Data excerpts:

-------------------------

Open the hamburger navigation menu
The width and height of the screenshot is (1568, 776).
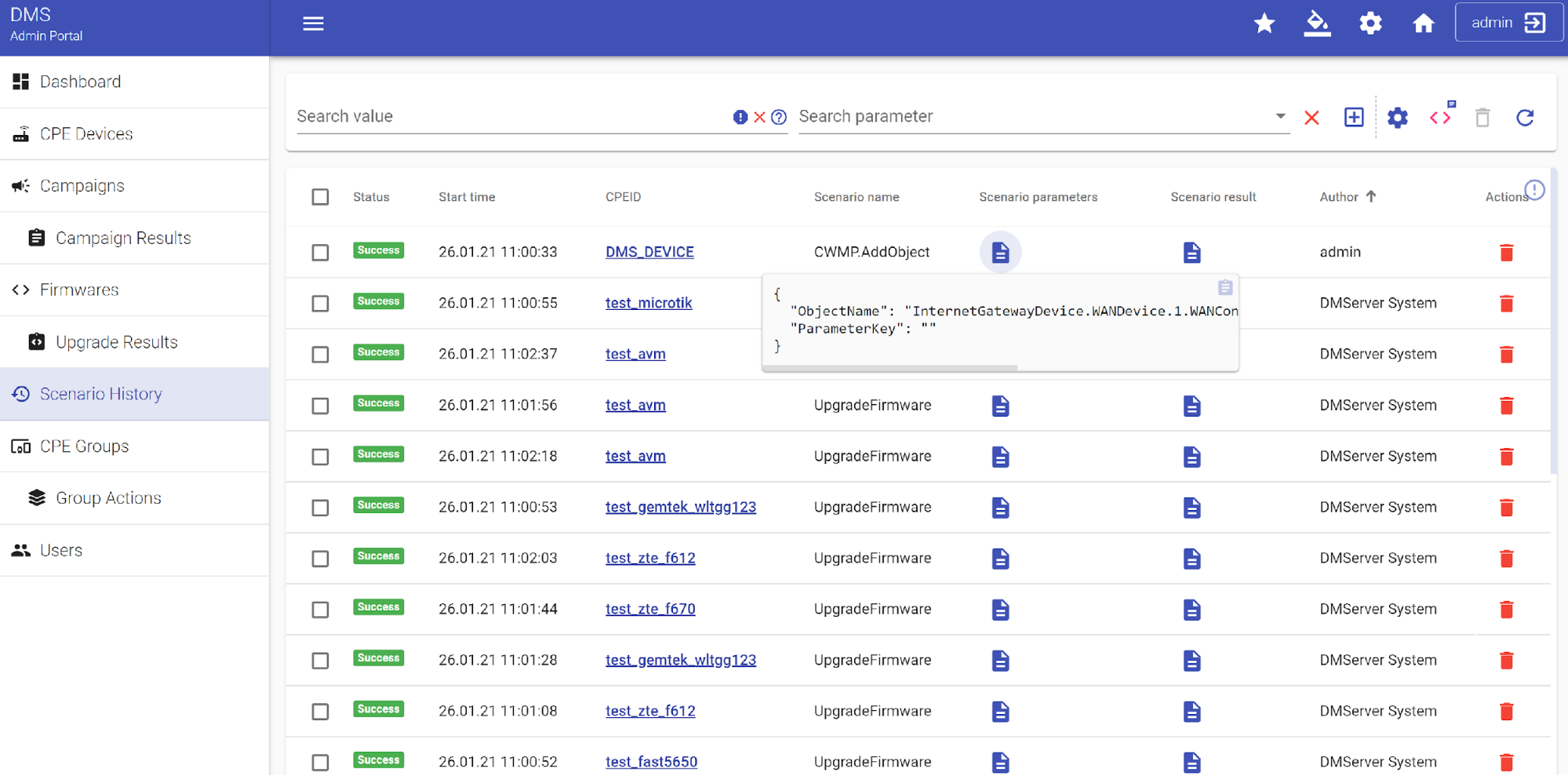313,24
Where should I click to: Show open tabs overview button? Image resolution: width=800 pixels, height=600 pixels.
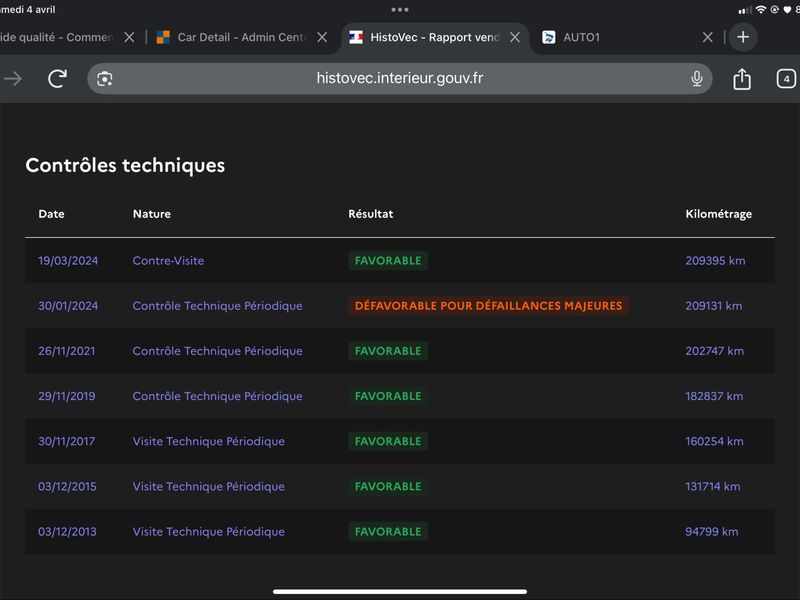pyautogui.click(x=786, y=79)
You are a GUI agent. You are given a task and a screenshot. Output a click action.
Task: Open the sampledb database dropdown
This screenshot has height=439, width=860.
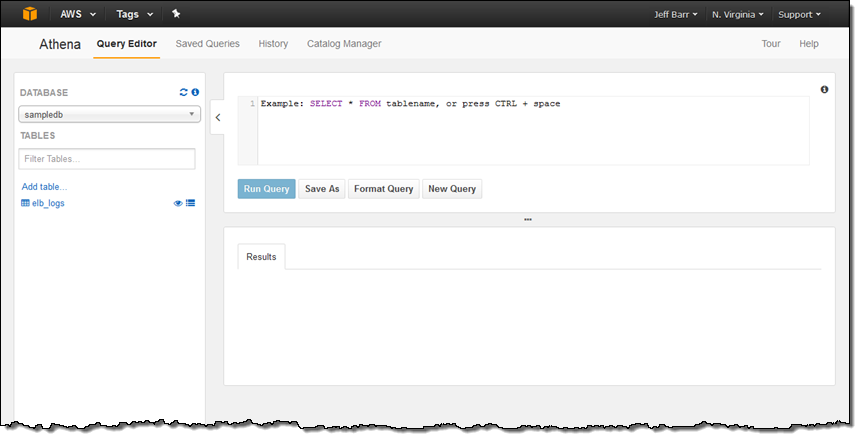coord(109,115)
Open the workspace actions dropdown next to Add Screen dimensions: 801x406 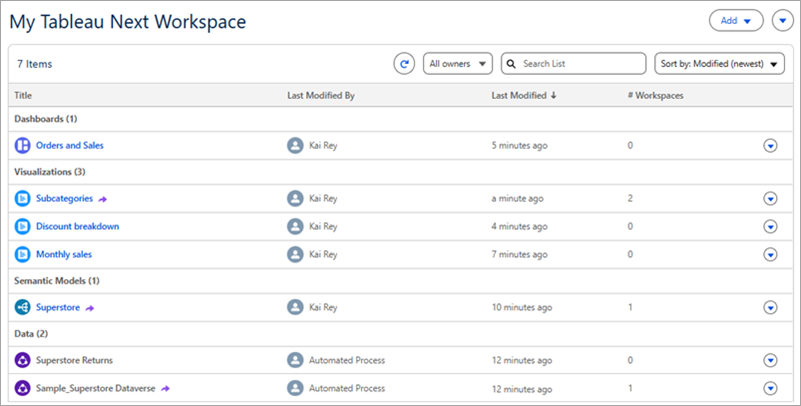[x=781, y=20]
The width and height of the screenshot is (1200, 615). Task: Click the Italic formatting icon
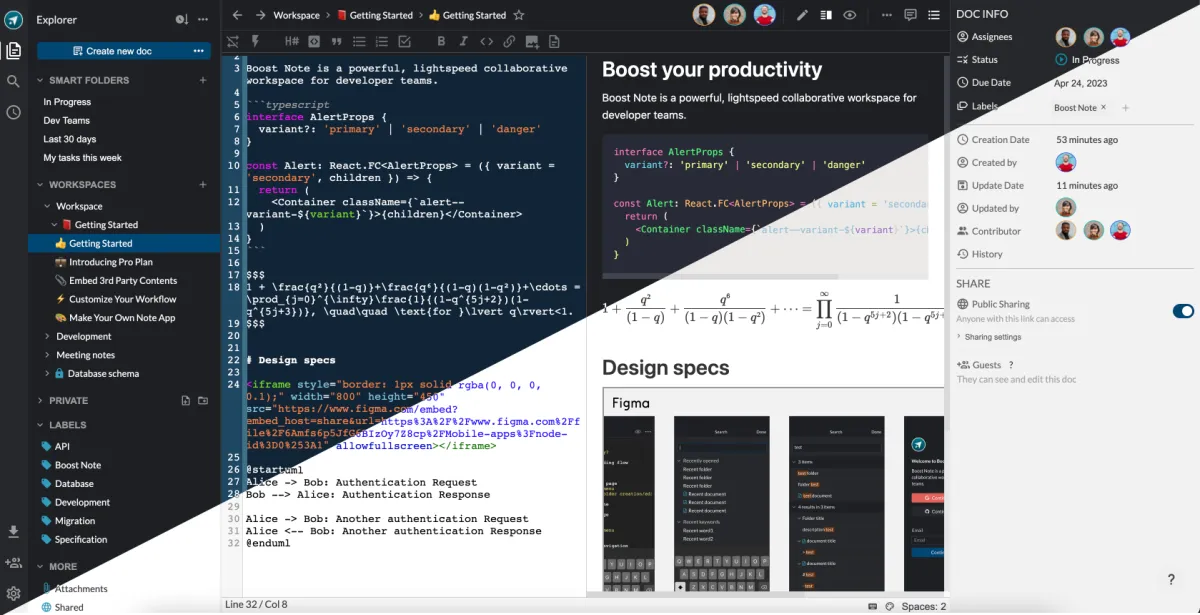click(463, 41)
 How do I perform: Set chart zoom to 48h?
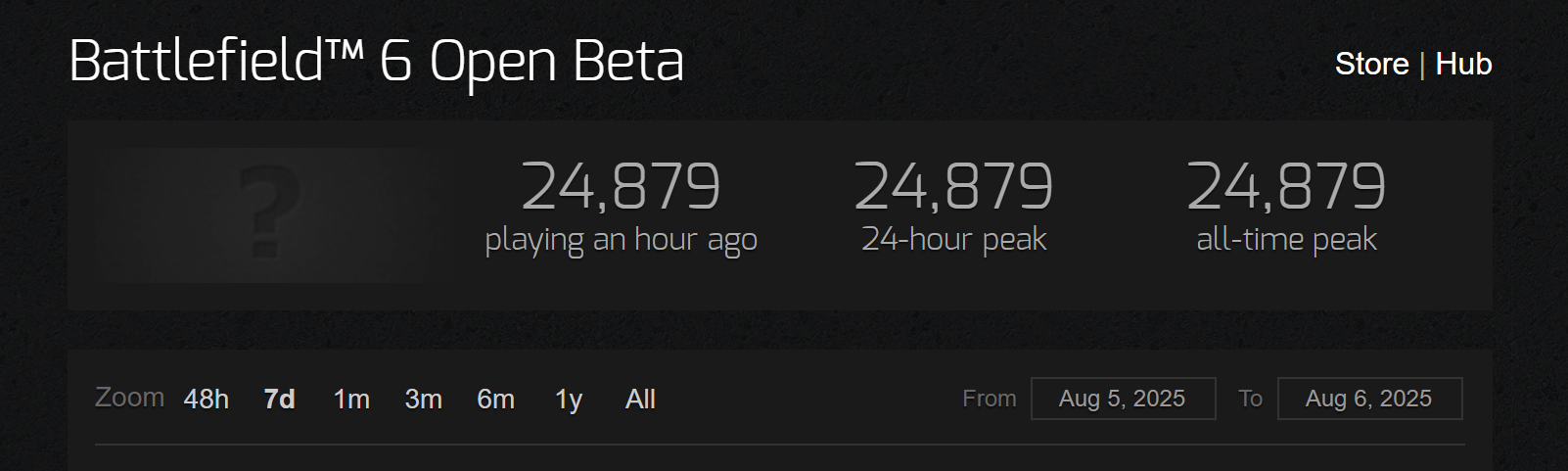pyautogui.click(x=207, y=400)
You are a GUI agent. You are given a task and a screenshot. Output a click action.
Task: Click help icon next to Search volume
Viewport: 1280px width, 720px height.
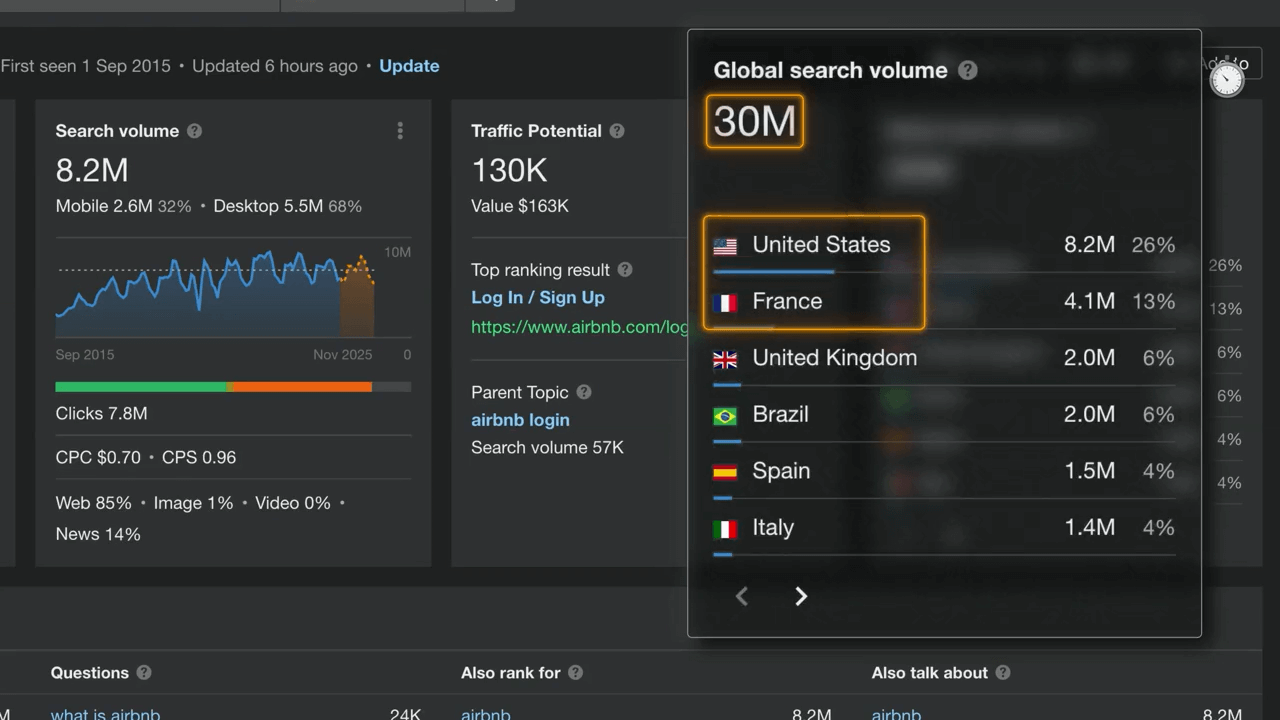point(195,131)
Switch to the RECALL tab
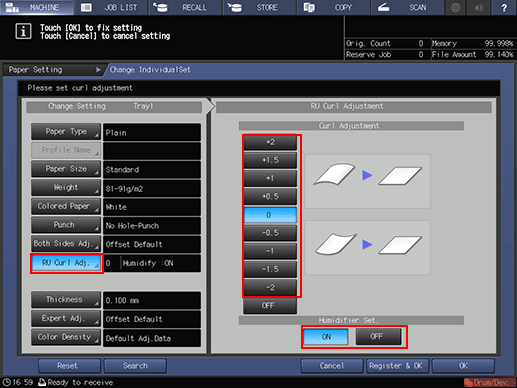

-------------------------

EXERCISE:
Leaving the pictures out, give again word for word each line from the one holding "The width and height of the screenshot is (1200, 615)." through the end of the records.

EXERCISE OUTPUT:
The width and height of the screenshot is (1200, 615). Task: Click the Italic formatting icon
click(463, 41)
 How do I perform: Set chart zoom to 48h?
pyautogui.click(x=207, y=400)
You are a GUI agent. You are given a task and a screenshot. Output a click action.
Task: Click help icon next to Search volume
Viewport: 1280px width, 720px height.
point(195,131)
Switch to the RECALL tab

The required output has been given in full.